→ **Directions for this task**
The required output is the exact run of lines from the one that contains "Screen dimensions: 381x281" to the end of the data, with every picture left out.

→ **Collected data entries**
================
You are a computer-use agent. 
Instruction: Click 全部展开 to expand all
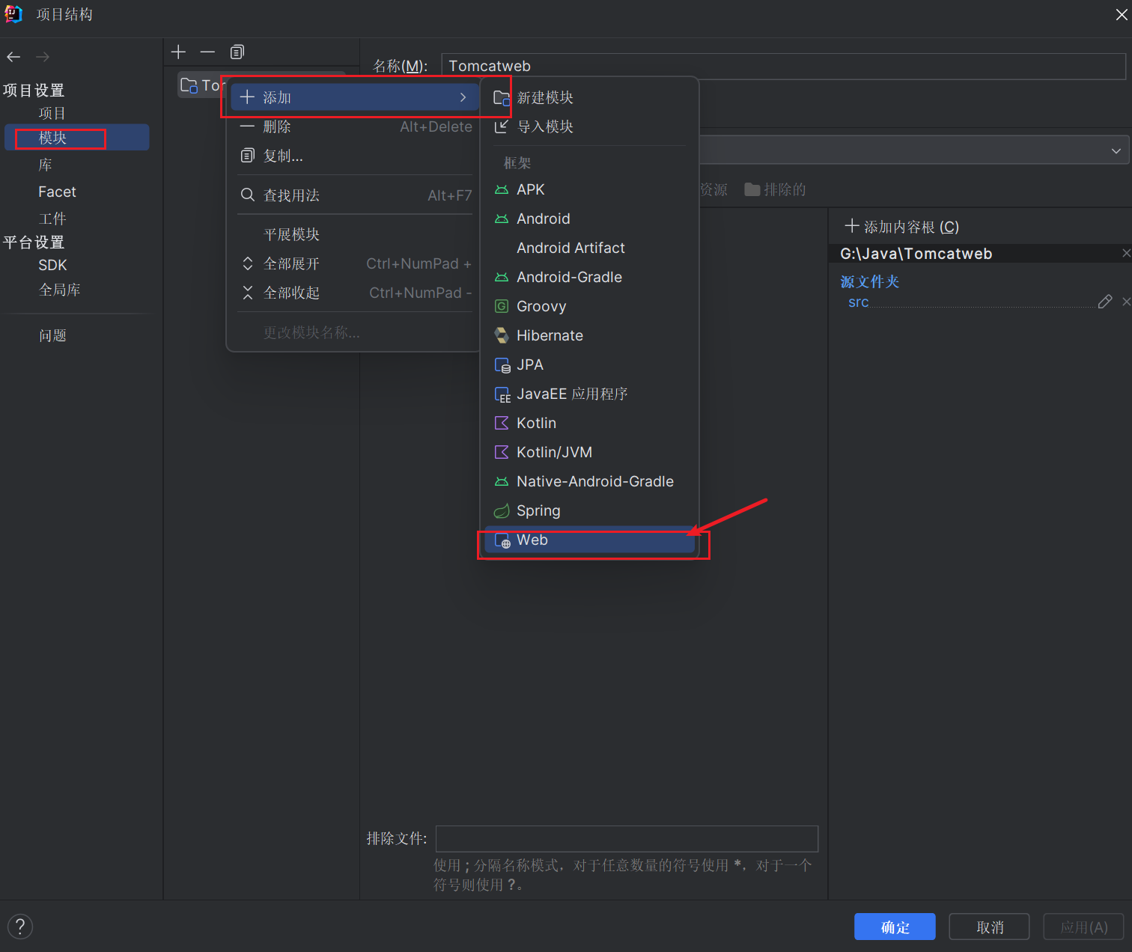291,263
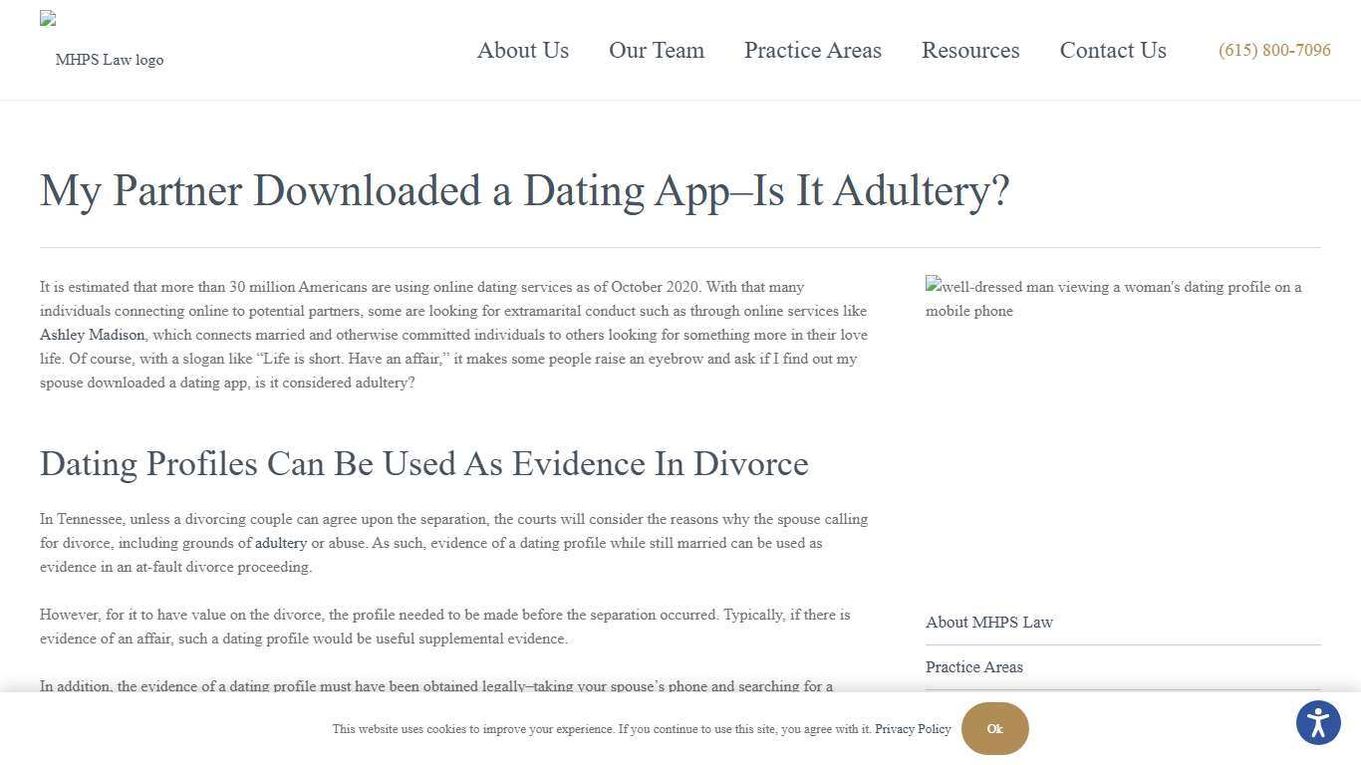Expand the Practice Areas navigation dropdown
The width and height of the screenshot is (1361, 765).
[812, 50]
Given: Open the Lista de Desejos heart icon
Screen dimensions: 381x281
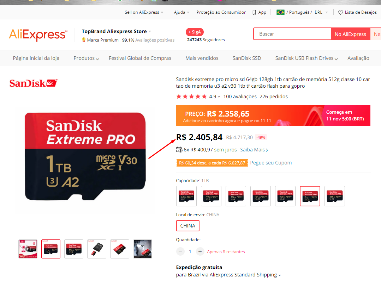Looking at the screenshot, I should [x=341, y=12].
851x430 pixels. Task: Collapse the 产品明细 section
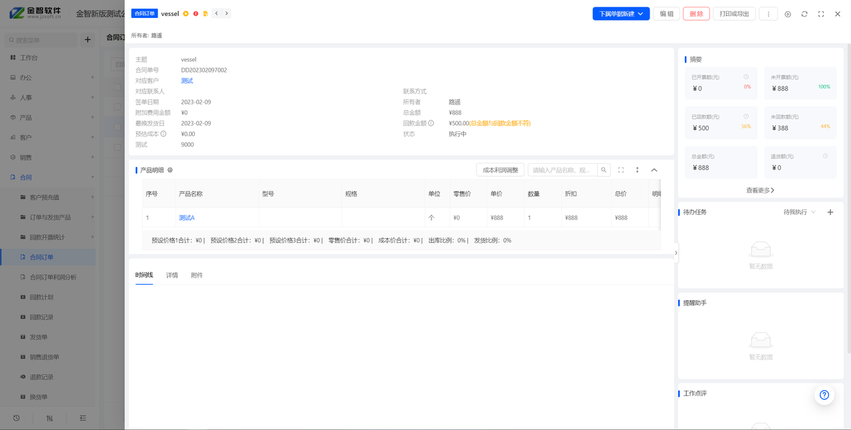[x=654, y=170]
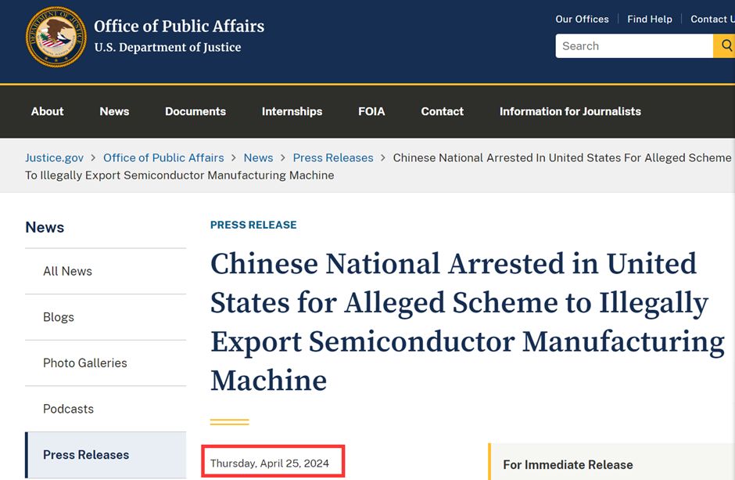Click the search magnifier icon

pos(725,46)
================
→ **Response to this task**
Screen dimensions: 381x281
Looking at the screenshot, I should [x=341, y=12].
851x430 pixels. Task: Collapse the 产品明细 section
[x=654, y=170]
Click the search magnifier icon

pos(725,46)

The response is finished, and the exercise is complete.